Lebih dari itu tak satu hal pun yang Saya ketahui tentang Fiji. Jika diminta untuk menunjukkan lokasinya di peta dunia, tentunya Saya akan menyerah karena tak punya ilmu, atau asal tunjuk karena benar-benar tidak tahu. Bagi Saya, Fiji adalah negeri asing antah berantah yang terpikir pun tidak untuk mengunjunginya.

Tetapi bak jodoh yang tidak diduga-duga datangnya, kesempatan untuk berkenalan dengan kepulauan penuh tanda tanya itu datang menghampiri. Dan tanpa banyak berpikir, Saya pun menyambutnya. Dengan alasan mengunjungi Mbak Santi, senior Saya di kantor yang lama, yang kini menetap di Suva bersama keluarga kecilnya, Saya pun nekat terbang dari Sydney menuju Nadi di bulan Februari lalu.

Menetap selama satu tahun di Sydney yang kering membuat Saya begitu girang ketiga hawa lembap Fiji menerpa diri Saya. Hanya berdiri beberapa menit di ruang terbuka Bandar Undara Internasional Nadi, untuk menunggu bus umum yang akan membawa Saya ke Suva, badan Saya sudah basah kuyup karena keringat. Lengket dan pliket, meskipun berada ribuan kilometer jauhnya, akhirnya Saya merasa kembali begitu dekat dengan rumah.

Tidak hanya cuaca dan iklimnya, segala sesuatu tentang Fiji benar-benar begitu familiar bagi Saya. Bus tua antar kota berjok biru beludru dan kencangnya suara musik di TV, meredam mesin yang menderu, begitu mengingatkan Saya pada kendaraan umum serupa yang dulu senantiasa setia mengantarkan Saya menyusuri Jalan Tol Cipularang hampir di setiap minggu.

Ketika bus bergerak perlahan, pemandangan kiri dan kanan dari jendela berkelambu yang juga biru menyuguhkan duplikat tanah air yang begitu Saya rindukan. Pepohonan hijau berbuah seperti pisang, kelapa, dan ladang umbi-umbian menjadi pemandangan magnetik yang menyihir Saya untuk tetap terjaga sepanjang perjalanan empat hingga lima jam tersebut.

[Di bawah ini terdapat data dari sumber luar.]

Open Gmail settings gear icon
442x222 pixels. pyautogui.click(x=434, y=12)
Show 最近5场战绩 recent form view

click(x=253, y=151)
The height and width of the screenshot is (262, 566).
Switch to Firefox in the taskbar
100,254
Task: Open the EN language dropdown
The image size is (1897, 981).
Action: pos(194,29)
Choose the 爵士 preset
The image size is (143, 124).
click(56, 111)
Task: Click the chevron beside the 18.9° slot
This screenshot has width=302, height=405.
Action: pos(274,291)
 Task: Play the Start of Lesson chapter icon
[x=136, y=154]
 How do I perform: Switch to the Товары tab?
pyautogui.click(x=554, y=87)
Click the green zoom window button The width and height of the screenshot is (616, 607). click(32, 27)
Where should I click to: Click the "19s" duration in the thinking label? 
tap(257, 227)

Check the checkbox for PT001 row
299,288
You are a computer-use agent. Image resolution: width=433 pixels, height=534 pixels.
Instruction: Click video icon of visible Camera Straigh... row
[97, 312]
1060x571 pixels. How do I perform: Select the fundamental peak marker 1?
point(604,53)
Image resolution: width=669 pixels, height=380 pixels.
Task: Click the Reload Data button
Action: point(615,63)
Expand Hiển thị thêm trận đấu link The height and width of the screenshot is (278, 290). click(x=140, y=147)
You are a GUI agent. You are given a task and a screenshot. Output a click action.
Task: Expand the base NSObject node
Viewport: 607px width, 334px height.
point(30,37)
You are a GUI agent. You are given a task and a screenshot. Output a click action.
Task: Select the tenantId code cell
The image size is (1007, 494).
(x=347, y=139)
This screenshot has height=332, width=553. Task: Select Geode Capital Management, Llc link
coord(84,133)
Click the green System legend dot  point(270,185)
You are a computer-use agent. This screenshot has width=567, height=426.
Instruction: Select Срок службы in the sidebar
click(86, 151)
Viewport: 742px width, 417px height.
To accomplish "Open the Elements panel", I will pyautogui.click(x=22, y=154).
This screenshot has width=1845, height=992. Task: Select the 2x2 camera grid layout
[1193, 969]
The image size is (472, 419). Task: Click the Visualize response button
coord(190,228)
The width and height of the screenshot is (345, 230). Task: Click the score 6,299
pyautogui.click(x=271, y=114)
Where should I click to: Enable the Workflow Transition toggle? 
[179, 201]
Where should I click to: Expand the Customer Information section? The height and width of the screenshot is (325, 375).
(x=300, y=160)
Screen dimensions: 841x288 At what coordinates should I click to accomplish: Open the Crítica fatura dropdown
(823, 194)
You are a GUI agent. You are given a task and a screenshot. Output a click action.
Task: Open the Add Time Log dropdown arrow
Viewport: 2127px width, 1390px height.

Jalanan becek dan geronjalan, serta terminal tanpa papan petunjuk semakin membuat negeri asing ini terasa begitu dekat, bak obat rindu yang sangat ampuh mujarab.

Saya yang biasanya enggan mengobrol basa-basi dengan orang tidak dikenal, merasa harus memulai interaksi dengan penumpang di sebelah Saya. Bukan karena sepi atau bosan, tetapi lebih karena takut akan resiko tersesat di wilayah asing yang enggan menunjukkan label namanya.

Penumpang di sebelah Saya memperkenalkan dirinya sebagai Elder Owens, Kyle Owens. Rambutnya pirang pucat, berdiri mencuat, baru tumbuh setelah dicukur habis. Ia mengenakan kemeja putih, dasi hitam, dan kain hitam seperti sarung dililit menutupi bagian bawah tubuhnya. Kami pun mulai mengobrol.

Elder Owens adalah seorang misionaris Gereja Yesus Kristus dari Orang-orang Suci Zaman Akhir (The Church of Jesus Christ of Latter-Day Saints) dari Utah, Amerika Serikat. Profesi misionaris dan agama mormonisme yang dianut oleh Elder Owens adalah dua hal yang sangat asing bagi Saya. Tumbuh besar di tengah keluarga Muslim taat di negara dengan populasi orang Islam terbesar di dunia membuat Saya kurang banyak mengenal agama-agama lain yang tergolong ‘minoritas’ di tanah air.

Awalnya Saya merasa ada jarak perbedaan yang terbentang. Namun semakin lama Kami mengobrol, label-label yang menempel pada diri Kami masing-masing mulai gugur berjatuhan, menyisakan Kami sebagai dua manusia, dua pion tanpa kuasa di tengah percaturan politik dan kecurigaan agama yang tidak sepenuhnya Kami mengerti.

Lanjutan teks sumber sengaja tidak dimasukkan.